Esos ojos de belleza deslumbrante me miran hoy con desprecio; esos labios que tanto me
gustaría besar están hoy torcidos en una mueca socarrona. Pero toca meter todo eso en una
bolsa, hacerle un nudo, y dejarlo en la puerta, porque the show must go on y la impro empieza
ya mismo. Lo que empieza como una espera impaciente en la puerta de la oficina de mi
supuesta novia termina, por virtud de la mente preclara y las indicaciones cual ametralladora
de Pepa, en una escena entre dos locos en un manicomio. Siguiendo un impulso que me guía a
terminar la escena, mi personaje entra en una crisis epiléptica que le cuesta la vida. Ahí quedo,
tirado en escena como un pingajo representando a un psicópata esquizofrénico muerto,
ahogado por sus propios esputos tras un ataque de epilepsia que se le fue de las manos. Mi
compañera en escena, originalmente supuesta novia derivada en loca histérica, acaba colgada
de cuatro ganchos en un cuartucho aledaño, cual puerco en un matadero, para la
comprobación de sus “constantes vitales” y examen de su resistencia muscular.

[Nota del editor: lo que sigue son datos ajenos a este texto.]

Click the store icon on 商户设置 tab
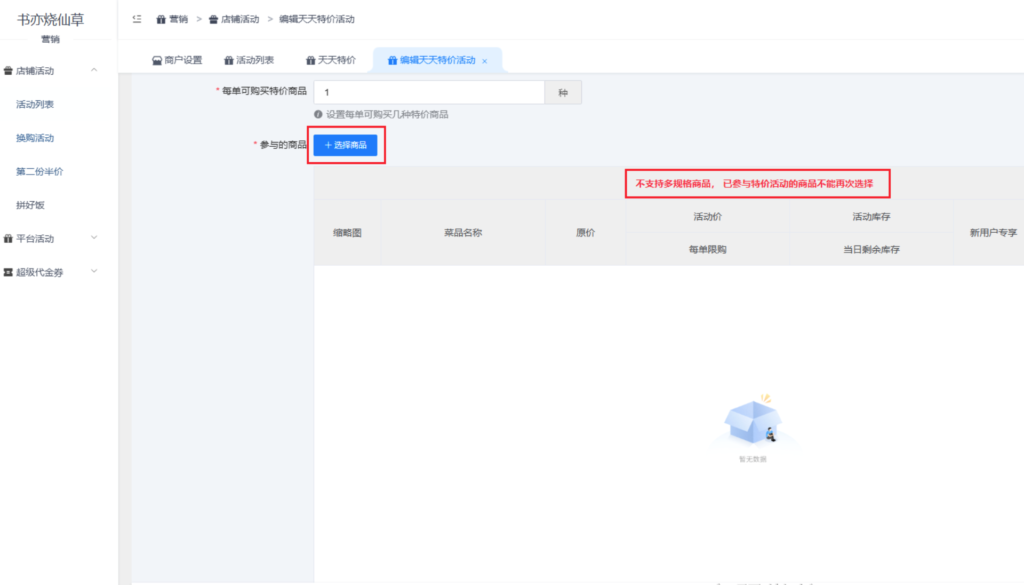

Mientras el
chico rubito asume el papel de doctor para realizar tales comprobaciones, Pepa y Nuria
recogen el cadáver de mi personaje, lo etiquetan con sendas bandas en los brazos, le vendan la
boca para que no suelte más esputos (“ya le recompensaremos llenándole la boca de
gominolas”, comenta Pepa socarronamente), y lo meten en una caja de mudanzas para
enviarlo cómodamente a la morgue del distrito. Ambas directoras recuerdan jubilosamente
cómo hace unos años hicieron lo mismo con el cadáver de su compañera Yoko Ono en esa
misma caja, cuando la palmó por gritar demasiado fuerte. Hay un punto delirante en verme
desde fuera, como si de una película de culto se tratara, vendado, alabardado y empaquetado
en la misma caja de cartón que contuvo los restos de Yoko Ono. Espero que me saquen pronto,
porque me empieza a faltar el aire. Y para colmo están repartiendo bombones Lindt entre mis
compañeros. Cabrones. El rubito desenvuelve su bombón y se lo mete en la boca con
parsimonia casi sexual, mientras lanza miradas de desprecio a la caja que contiene a mi
personaje muerto y a mi propio cuerpo de actor al que le empieza a faltar el aire.

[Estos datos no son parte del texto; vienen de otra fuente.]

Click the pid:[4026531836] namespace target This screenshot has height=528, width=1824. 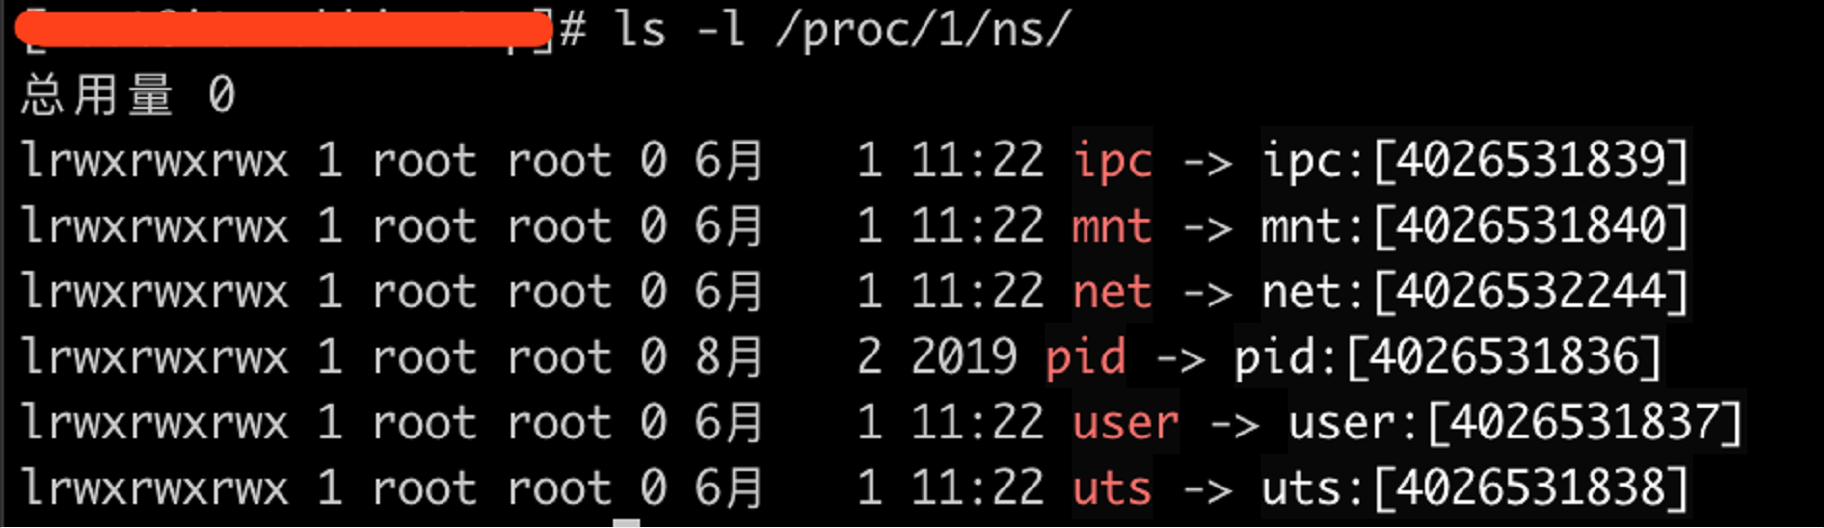click(x=1448, y=358)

Sólo cuando el último de mis compañeros ha acabado de relamerse del bombón, veo como la
caja se abre y puedo por fin salir y sacudirme las virutas de porexpán. Las gominolas
prometidas no llegan nunca, porque también mi subconsciente parece darme una tregua y
abrir la tapa de esta prisión onírica en la que me ha querido encerrar toda la noche. Sueños
dentro de sueños, miedo a tener miedo, vergüenza de sentir vergüenza, imágenes
psicosomatizadas y un gran alivio al saber que nada, ni los hechos, ni la vergüenza, ni el mayor
de los absurdos que pude ver esta noche son reales. Al menos no fuera de mi cabeza.